- Work request: Go through the listing and retype each line exactly.

- Provided entries:
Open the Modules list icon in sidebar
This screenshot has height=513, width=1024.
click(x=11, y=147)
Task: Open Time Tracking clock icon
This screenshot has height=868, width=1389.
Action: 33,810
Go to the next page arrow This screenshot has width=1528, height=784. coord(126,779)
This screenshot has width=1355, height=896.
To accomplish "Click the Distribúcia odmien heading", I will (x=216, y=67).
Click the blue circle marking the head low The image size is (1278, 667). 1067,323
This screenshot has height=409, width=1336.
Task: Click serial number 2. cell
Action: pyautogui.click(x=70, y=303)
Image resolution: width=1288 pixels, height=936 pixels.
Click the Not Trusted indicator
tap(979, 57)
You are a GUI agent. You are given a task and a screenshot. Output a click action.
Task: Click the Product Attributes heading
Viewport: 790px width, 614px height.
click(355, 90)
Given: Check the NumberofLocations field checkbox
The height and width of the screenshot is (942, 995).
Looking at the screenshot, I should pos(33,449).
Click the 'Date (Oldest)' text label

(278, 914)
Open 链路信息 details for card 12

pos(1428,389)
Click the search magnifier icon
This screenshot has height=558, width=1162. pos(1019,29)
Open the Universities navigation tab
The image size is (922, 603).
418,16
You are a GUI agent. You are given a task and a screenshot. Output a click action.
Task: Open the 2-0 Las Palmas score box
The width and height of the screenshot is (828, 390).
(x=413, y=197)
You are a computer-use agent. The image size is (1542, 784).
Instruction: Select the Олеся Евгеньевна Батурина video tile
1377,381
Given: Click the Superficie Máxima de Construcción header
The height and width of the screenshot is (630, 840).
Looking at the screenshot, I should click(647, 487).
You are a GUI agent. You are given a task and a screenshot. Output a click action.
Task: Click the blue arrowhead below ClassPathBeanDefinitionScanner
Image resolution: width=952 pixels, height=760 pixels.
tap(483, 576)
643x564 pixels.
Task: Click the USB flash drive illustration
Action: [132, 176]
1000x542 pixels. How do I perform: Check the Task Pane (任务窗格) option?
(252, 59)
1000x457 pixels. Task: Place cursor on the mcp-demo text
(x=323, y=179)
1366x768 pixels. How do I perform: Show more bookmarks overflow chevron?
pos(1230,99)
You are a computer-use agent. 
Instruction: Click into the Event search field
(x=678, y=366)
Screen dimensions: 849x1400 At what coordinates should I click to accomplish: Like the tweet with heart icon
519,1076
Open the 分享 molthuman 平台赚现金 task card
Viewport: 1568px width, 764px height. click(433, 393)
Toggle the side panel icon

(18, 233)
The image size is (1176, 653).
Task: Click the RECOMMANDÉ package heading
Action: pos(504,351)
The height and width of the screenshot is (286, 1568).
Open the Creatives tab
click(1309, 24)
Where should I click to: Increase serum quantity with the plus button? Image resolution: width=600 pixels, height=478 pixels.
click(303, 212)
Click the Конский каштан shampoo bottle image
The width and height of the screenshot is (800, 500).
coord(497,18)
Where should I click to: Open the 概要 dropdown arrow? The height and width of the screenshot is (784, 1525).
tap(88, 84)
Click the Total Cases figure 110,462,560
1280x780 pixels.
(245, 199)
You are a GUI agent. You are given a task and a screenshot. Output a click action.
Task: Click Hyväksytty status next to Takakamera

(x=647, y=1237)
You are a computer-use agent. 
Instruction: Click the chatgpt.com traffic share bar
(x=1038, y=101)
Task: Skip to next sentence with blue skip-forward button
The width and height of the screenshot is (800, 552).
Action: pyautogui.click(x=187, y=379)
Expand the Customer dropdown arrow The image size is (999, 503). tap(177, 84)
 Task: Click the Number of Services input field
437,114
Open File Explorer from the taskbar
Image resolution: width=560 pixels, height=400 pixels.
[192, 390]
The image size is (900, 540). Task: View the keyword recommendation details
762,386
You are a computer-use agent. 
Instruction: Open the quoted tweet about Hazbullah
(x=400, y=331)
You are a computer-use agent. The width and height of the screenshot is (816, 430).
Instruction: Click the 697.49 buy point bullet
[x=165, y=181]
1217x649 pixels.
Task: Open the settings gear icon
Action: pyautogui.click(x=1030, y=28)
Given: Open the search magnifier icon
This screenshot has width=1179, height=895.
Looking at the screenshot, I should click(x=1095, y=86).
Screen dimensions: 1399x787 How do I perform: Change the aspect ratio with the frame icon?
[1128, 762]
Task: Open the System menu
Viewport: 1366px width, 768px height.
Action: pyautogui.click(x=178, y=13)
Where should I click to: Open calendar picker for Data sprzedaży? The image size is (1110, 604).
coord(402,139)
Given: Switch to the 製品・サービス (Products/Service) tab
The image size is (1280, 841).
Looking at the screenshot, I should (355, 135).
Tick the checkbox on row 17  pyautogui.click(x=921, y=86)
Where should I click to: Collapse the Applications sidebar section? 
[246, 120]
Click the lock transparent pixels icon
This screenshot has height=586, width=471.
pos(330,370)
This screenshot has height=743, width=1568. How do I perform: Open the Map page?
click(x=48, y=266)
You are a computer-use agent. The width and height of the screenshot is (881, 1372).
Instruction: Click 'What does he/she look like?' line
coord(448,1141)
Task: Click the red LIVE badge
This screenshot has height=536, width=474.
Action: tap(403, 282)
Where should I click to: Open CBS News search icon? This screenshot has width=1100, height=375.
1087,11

- Exercise output:
Open the Modules list icon in sidebar
This screenshot has height=513, width=1024.
click(x=11, y=147)
Task: Open Time Tracking clock icon
This screenshot has height=868, width=1389.
Action: 33,810
Go to the next page arrow This screenshot has width=1528, height=784. coord(126,779)
This screenshot has width=1355, height=896.
To accomplish "Click the Distribúcia odmien heading", I will (x=216, y=67).
Click the blue circle marking the head low The image size is (1278, 667). 1067,323
This screenshot has height=409, width=1336.
Task: Click serial number 2. cell
Action: pyautogui.click(x=70, y=303)
Image resolution: width=1288 pixels, height=936 pixels.
Click the Not Trusted indicator
tap(979, 57)
You are a GUI agent. You are given a task and a screenshot. Output a click action.
Task: Click the Product Attributes heading
Viewport: 790px width, 614px height.
click(355, 90)
Given: Check the NumberofLocations field checkbox
The height and width of the screenshot is (942, 995).
Looking at the screenshot, I should pos(33,449).
Click the 'Date (Oldest)' text label

(278, 914)
Open 链路信息 details for card 12

pos(1428,389)
Click the search magnifier icon
This screenshot has height=558, width=1162. pos(1019,29)
Open the Universities navigation tab
The image size is (922, 603).
418,16
You are a GUI agent. You are given a task and a screenshot. Output a click action.
Task: Open the 2-0 Las Palmas score box
The width and height of the screenshot is (828, 390).
(x=413, y=197)
You are a computer-use agent. The image size is (1542, 784).
Instruction: Select the Олеся Евгеньевна Батурина video tile
1377,381
Given: Click the Superficie Máxima de Construcción header
The height and width of the screenshot is (630, 840).
Looking at the screenshot, I should click(647, 487).
You are a GUI agent. You are given a task and a screenshot. Output a click action.
Task: Click the blue arrowhead below ClassPathBeanDefinitionScanner
Image resolution: width=952 pixels, height=760 pixels.
tap(483, 576)
643x564 pixels.
Task: Click the USB flash drive illustration
Action: [132, 176]
1000x542 pixels. How do I perform: Check the Task Pane (任务窗格) option?
(252, 59)
1000x457 pixels. Task: Place cursor on the mcp-demo text
(x=323, y=179)
1366x768 pixels. How do I perform: Show more bookmarks overflow chevron?
pos(1230,99)
You are a computer-use agent. 
Instruction: Click into the Event search field
(x=678, y=366)
Screen dimensions: 849x1400 At what coordinates should I click to accomplish: Like the tweet with heart icon
519,1076
Open the 分享 molthuman 平台赚现金 task card
Viewport: 1568px width, 764px height. click(433, 393)
Toggle the side panel icon

(18, 233)
The image size is (1176, 653).
Task: Click the RECOMMANDÉ package heading
Action: pos(504,351)
The height and width of the screenshot is (286, 1568).
Open the Creatives tab
click(1309, 24)
Where should I click to: Increase serum quantity with the plus button? Image resolution: width=600 pixels, height=478 pixels.
click(303, 212)
Click the Конский каштан shampoo bottle image
The width and height of the screenshot is (800, 500).
coord(497,18)
Where should I click to: Open the 概要 dropdown arrow? The height and width of the screenshot is (784, 1525).
tap(88, 84)
Click the Total Cases figure 110,462,560
1280x780 pixels.
(245, 199)
You are a GUI agent. You are given a task and a screenshot. Output a click action.
Task: Click Hyväksytty status next to Takakamera

(x=647, y=1237)
You are a computer-use agent. 
Instruction: Click the chatgpt.com traffic share bar
(x=1038, y=101)
Task: Skip to next sentence with blue skip-forward button
The width and height of the screenshot is (800, 552).
Action: pyautogui.click(x=187, y=379)
Expand the Customer dropdown arrow The image size is (999, 503). tap(177, 84)
 Task: Click the Number of Services input field
437,114
Open File Explorer from the taskbar
Image resolution: width=560 pixels, height=400 pixels.
[192, 390]
The image size is (900, 540). Task: View the keyword recommendation details
762,386
You are a computer-use agent. 
Instruction: Open the quoted tweet about Hazbullah
(x=400, y=331)
You are a computer-use agent. The width and height of the screenshot is (816, 430).
Instruction: Click the 697.49 buy point bullet
[x=165, y=181]
1217x649 pixels.
Task: Open the settings gear icon
Action: pyautogui.click(x=1030, y=28)
Given: Open the search magnifier icon
This screenshot has width=1179, height=895.
Looking at the screenshot, I should click(x=1095, y=86).
Screen dimensions: 1399x787 How do I perform: Change the aspect ratio with the frame icon?
[1128, 762]
Task: Open the System menu
Viewport: 1366px width, 768px height.
Action: pyautogui.click(x=178, y=13)
Where should I click to: Open calendar picker for Data sprzedaży? The image size is (1110, 604).
coord(402,139)
Given: Switch to the 製品・サービス (Products/Service) tab
The image size is (1280, 841).
Looking at the screenshot, I should (355, 135).
Tick the checkbox on row 17  pyautogui.click(x=921, y=86)
Where should I click to: Collapse the Applications sidebar section? 
[246, 120]
Click the lock transparent pixels icon
This screenshot has height=586, width=471.
pos(330,370)
This screenshot has height=743, width=1568. How do I perform: Open the Map page?
click(x=48, y=266)
You are a computer-use agent. The width and height of the screenshot is (881, 1372).
Instruction: Click 'What does he/she look like?' line
coord(448,1141)
Task: Click the red LIVE badge
This screenshot has height=536, width=474.
Action: tap(403, 282)
Where should I click to: Open CBS News search icon? This screenshot has width=1100, height=375.
1087,11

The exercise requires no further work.